Mais le nerf de la guerre reste l’argent, et il manque. En 2017, une étude de l’État de Vaud a analysé le financement de l’assainissement dans 20 communes du canton. Sans livrer le détail des résultats, elle constate que globalement les taxes d’épuration communales qui, selon le principe du pollueur payeur, doivent couvrir les investissements, ne sont pas suffisantes, avec un sous-financement chiffré à 120 francs par équivalent habitant et par an. «On arrive à la fin d’une ère, appuie Florence Dapples. Beaucoup d’installations ont été construites entre les années 1960 à 1980, et elles sont amorties.
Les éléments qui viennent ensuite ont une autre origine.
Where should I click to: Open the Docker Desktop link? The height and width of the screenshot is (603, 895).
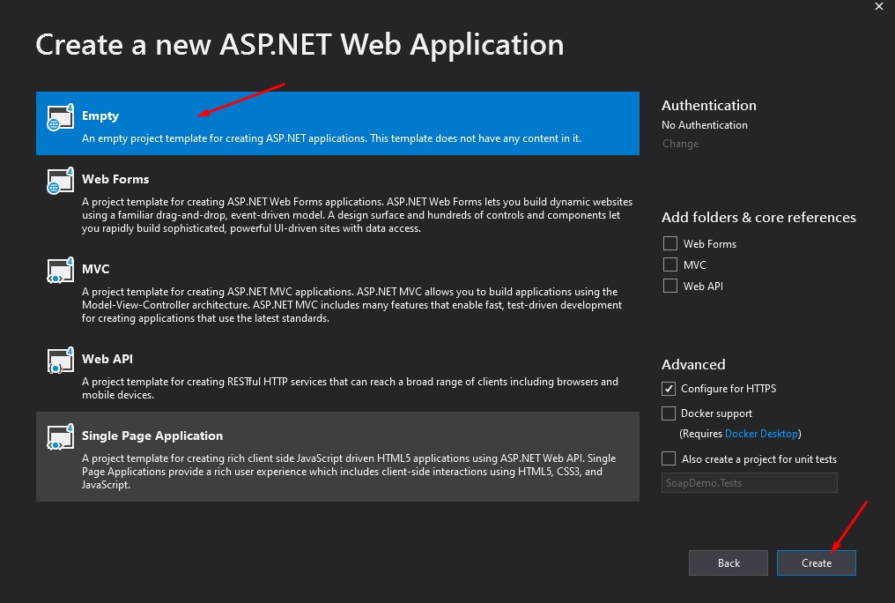coord(761,433)
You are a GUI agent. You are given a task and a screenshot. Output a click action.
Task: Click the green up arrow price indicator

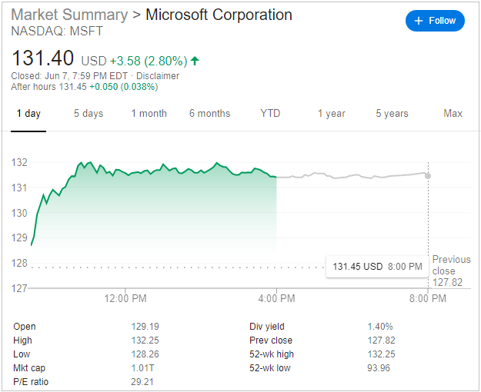click(195, 60)
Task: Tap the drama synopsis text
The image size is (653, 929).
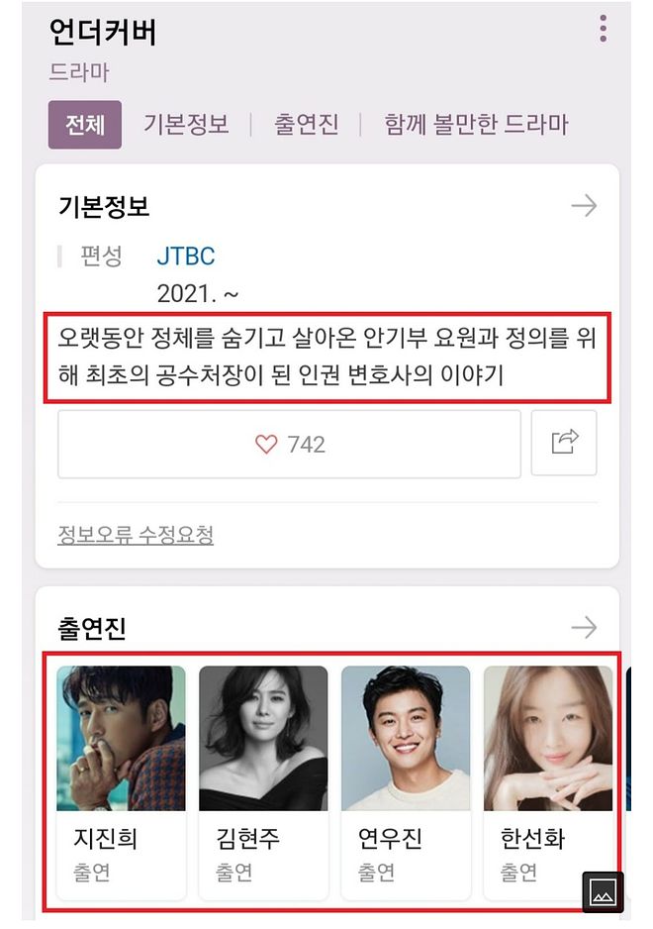Action: pyautogui.click(x=327, y=357)
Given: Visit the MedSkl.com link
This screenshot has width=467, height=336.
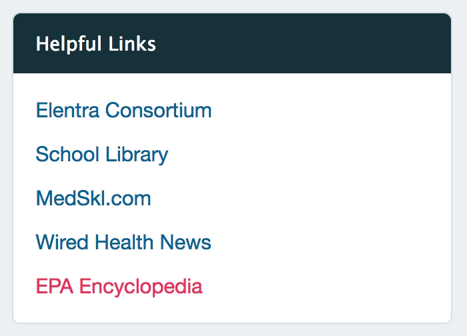Looking at the screenshot, I should 93,199.
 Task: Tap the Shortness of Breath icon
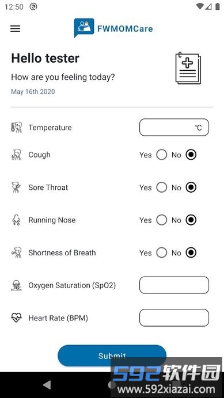click(17, 252)
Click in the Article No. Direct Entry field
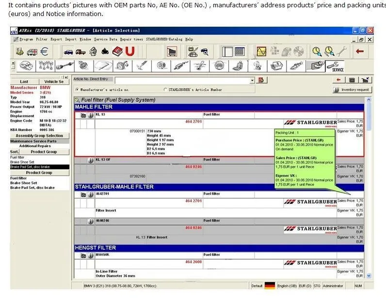The image size is (386, 298). (182, 81)
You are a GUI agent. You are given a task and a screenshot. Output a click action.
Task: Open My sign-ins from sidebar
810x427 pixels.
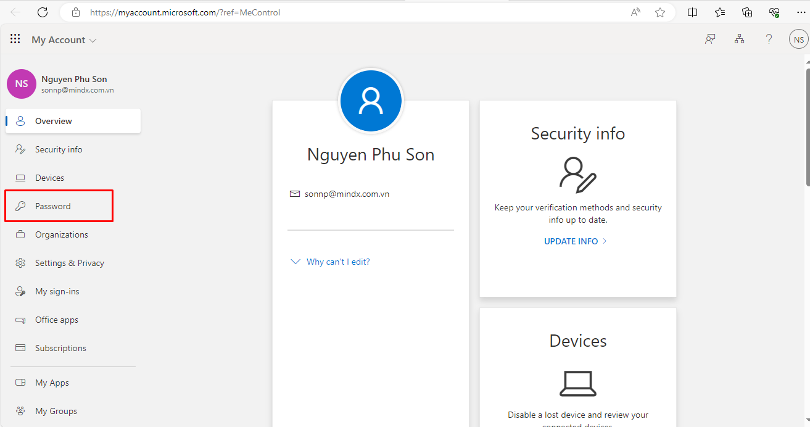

De nombreuses communes vont se retrouver face à un mur, car les coûts de l’épuration vont augmenter. Les taxes devraient être adaptées.» Une directive cantonale est d’ailleurs en préparation pour guider les Communes dans leur fixation.

Sur le terrain, les appels du pied du Canton sont toutefois diversement appréciés. «Le constat n’est pas posé de manière très délicate et cela ne fait pas avancer les choses. Le Canton n’apporte aucun financement. S’il souhaite mettre sa patte, son aide serait la bienvenue», commente Nathalie Jaton, municipale à Crissier, tout en assurant que sa Commune est à jour en matière de financement de l’assainissement. Pour revenir au PREE, il fixe un objectif: «Dans cinquante ans, les eaux du bassin-versant de la Chamberonne sont propres; on peut s’y baigner sans restriction ainsi que dans la baie de Vidy.»